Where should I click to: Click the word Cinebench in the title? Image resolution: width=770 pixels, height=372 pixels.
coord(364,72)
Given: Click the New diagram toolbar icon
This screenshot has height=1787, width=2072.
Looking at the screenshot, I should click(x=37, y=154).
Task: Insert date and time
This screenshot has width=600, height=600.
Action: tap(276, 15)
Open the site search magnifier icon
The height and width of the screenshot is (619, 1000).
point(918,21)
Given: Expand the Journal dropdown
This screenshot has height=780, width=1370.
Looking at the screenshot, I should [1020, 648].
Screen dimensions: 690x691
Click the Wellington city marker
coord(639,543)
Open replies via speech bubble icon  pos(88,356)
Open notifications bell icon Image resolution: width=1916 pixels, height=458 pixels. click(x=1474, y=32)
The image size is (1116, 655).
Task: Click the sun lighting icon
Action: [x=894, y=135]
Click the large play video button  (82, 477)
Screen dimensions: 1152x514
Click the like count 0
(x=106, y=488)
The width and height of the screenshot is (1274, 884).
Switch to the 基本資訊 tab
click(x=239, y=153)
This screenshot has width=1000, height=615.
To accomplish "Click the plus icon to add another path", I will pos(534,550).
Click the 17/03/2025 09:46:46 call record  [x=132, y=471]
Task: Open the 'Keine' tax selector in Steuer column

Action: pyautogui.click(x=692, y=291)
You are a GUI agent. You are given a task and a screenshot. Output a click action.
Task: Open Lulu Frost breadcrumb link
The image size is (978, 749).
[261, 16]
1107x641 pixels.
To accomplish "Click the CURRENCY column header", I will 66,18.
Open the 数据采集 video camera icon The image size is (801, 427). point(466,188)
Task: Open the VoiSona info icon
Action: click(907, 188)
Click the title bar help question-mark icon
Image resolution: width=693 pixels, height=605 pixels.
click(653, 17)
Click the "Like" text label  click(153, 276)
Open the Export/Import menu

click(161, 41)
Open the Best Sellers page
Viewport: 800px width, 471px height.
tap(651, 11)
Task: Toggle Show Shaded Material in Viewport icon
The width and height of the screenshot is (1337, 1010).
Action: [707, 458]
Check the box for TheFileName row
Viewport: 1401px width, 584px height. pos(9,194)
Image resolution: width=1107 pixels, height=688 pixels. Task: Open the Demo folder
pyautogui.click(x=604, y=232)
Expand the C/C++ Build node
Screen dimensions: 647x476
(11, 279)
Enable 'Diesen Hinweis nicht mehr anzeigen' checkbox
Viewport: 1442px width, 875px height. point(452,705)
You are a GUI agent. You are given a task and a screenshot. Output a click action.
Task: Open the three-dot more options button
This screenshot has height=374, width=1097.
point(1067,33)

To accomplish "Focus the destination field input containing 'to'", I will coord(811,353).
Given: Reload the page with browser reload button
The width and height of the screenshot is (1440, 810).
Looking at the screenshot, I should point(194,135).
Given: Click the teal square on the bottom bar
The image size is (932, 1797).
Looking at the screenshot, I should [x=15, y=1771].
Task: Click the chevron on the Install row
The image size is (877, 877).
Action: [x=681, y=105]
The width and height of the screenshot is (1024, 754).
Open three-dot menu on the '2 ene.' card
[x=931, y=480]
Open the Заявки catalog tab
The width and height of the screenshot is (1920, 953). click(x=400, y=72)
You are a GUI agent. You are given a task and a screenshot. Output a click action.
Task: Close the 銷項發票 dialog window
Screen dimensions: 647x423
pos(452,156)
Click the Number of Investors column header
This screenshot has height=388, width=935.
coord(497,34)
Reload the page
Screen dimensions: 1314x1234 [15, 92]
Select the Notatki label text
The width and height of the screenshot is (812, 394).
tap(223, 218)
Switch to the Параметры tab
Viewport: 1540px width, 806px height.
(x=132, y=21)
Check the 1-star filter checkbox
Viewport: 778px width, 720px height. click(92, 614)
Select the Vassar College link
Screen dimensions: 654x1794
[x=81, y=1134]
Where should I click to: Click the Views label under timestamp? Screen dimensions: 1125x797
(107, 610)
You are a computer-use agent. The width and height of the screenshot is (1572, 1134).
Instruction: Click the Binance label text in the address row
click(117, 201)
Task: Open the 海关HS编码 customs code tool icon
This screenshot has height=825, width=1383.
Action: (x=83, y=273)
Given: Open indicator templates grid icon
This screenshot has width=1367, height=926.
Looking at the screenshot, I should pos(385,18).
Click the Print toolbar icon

+---+

* _TASK ITEM_
Lines in the listing above that contain the word "will" must be copied; leave out the rest.

* _SOLUTION FOR THIS PROBLEM_
To accomplish "Click the plus icon to add another path", I will pos(534,550).
To accomplish "Click the CURRENCY column header", I will 66,18.
To accomplish "Focus the destination field input containing 'to'", I will coord(811,353).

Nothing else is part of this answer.